Large component casting, known as megacasting in some rare cases and “gigacasting” in Tesla parlance, has become a controversial technology in the automotive industry. It’s touted as a grand way to speed up manufacturing and slash costs. It’s also decried for supposedly making cars unrepairable after an accident. But how true is that?
Concerns around “gigacastings” are widespread; we’ve covered them in these very pages, too. The common belief is that large castings are fundamentally impossible to repair. The fear is that if a vehicle is involved in an accident, it could be an instant write-off if parts of the cast structure are damaged. It’s understandable that this would cause some concerns for car buyers—nobody wants a fragile, easily damaged car, after all! Are these assertions valid, though?
Fundamentally, there are a lot of assumptions involved here. The truth is that castings aren’t magic items that can never be fixed. As such, cars with large cast structures are not “uninsurable” or prone to being totaled in the slightest collision. Today, we’re going to explore the reality of the matter, getting into the nitty-gritty of how Tesla gigacastings are actually repaired. Let’s dive in!
Get The Real Information
We all know why Tesla loves gigacasting. Replacing multiple smaller components with a single, large casting drastically slashes the number of manufacturing operations required to build a vehicle, with massive savings in cost and complexity. But we’re so often told that this comes at a cost. Some auto news outlets will tell you gigacastings can’t be repaired, and the idea has strongly taken root. You’ll find offhand mentions of repair issues in gigacastings in many articles on the topic. But while repair for large castings can be tricky, it is by no means impossible.
You have to go to experienced sources to get real information on this topic. A great place to start is looking at what actual crash repair experts are saying, like those at Evolve EV Experts. In May this year, CEO John Sweigart put out a video on this very topic, aiming to clear up some misconceptions around repairing vehicles using megacast body components.
The video concerns a crashed 2024 Tesla Model Y. This model uses a large casting to form the rear structure of the vehicle. The vehicle can be seen to have significant damage to the driver’s-side rear quarter panel and wheel well, with the sheet metal crumpled and bent. It’s clear the vehicle took a sizable hit to the rear end.
“There’s some myths about what happens with gigacastings,” says Sweigart. “The important thing is you can repair a lot of the gigacasting.” He notes that when large component castings first hit the automotive market, replacement of the casting was the only viable option for fixing damaged parts.
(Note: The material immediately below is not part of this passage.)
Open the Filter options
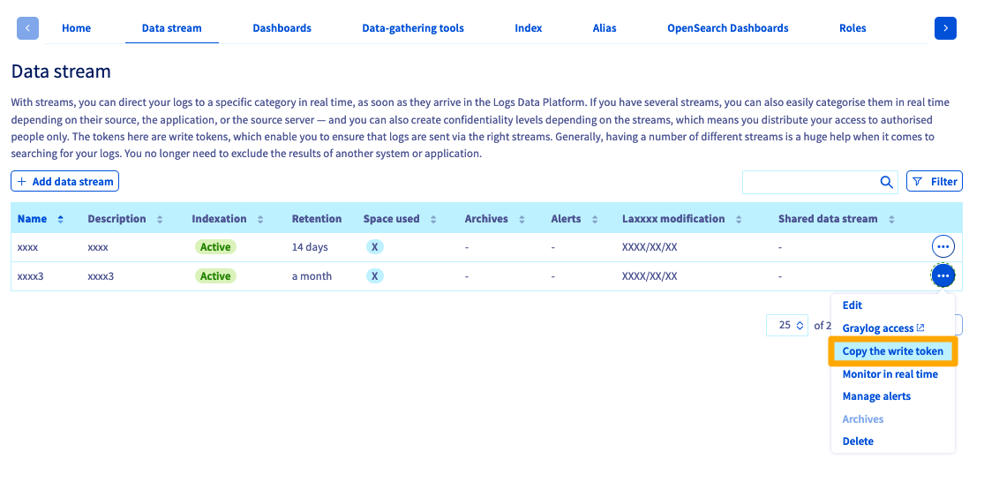[934, 182]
However, things have changed in recent years. “Since then, there’s lots of repair methods that have been developed,” he explains.
The fact is, there are numerous bonding and welding techniques that are perfectly applicable to these castings. They’re quite different to anything you might use on a vehicle made of stamped steel sections, but that doesn’t make them any less valid. Sweigart points this out, highlighting a rear section of the casting, where there is an obvious vertical line in the metal. “If this was hit and fractured, we have the option to literally cut this off and attach a new piece of cast aluminum on this spot,” he explains. “It would be done with rivets and structural adhesive and a backing plate on the join.”
It’s worth noting that castings are more likely to fracture rather than bend or crumple like sheet metal parts, as Sweigart explains with regards to the Model Y. “This may crack or move a little bit, but in most cases, this will just shatter or break,” he explains about the rear crash structure. However, despite the hard hit to the rear, this example has fared well.
“We have measured this vehicle … all of these control points are in the right position in space.” Moving in closer, the casting seems virtually untouched. “This is the area of impact, this is probably the most important area, and as you can see, there’s really no issues,” he notes.
That’s not to say a casting that looks right at a glance is still fine. Cracks are quite possible in cast aluminum parts, and can weaken a structure significantly. However, that doesn’t mean they’re a death sentence for the whole cast part. They can often be welded to restore the part’s integrity.
“If a crack is less than 50 mm long (~2 inches), you can weld it up in some of these areas.” says Swiegert, pointing to a digital model of a Model Y rear structure. “In some cases, depending on the zone, you can weld a crack that’s up to 30mm (1.2 inches), but you might have to put a backing plate behind it for support.” He’s referring to a map of the casting that shows what areas can and can’t be repaired in various ways. Where did Sweigart get that model? Why, from Tesla itself!
Listen To The Experts
Indeed, if you listen to Tesla itself, you’d know that repairing the brand’s gigacastings isn’t just possible, it’s going to become pretty much routine. The simple fact is that millions of Tesla vehicles have been sold with megacast components, and some of those vehicles will sadly be involved in accidents. While some will be totaled, many won’t be.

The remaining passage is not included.